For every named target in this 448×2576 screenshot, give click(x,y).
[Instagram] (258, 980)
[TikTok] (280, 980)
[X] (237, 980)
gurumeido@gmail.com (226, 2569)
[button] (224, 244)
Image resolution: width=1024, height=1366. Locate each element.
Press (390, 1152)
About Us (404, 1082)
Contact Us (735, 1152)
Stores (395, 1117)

◆ **REQUIRED WORK**
Restate exactly each line of the data from the one bearing "Image resolution: width=1024, height=1366." to the end, and add nothing.

◆ **RESULT OF THIS EXERCISE**
Image resolution: width=1024, height=1366. Locate each element.
Press (390, 1152)
About Us (404, 1082)
Contact Us (735, 1152)
Stores (395, 1117)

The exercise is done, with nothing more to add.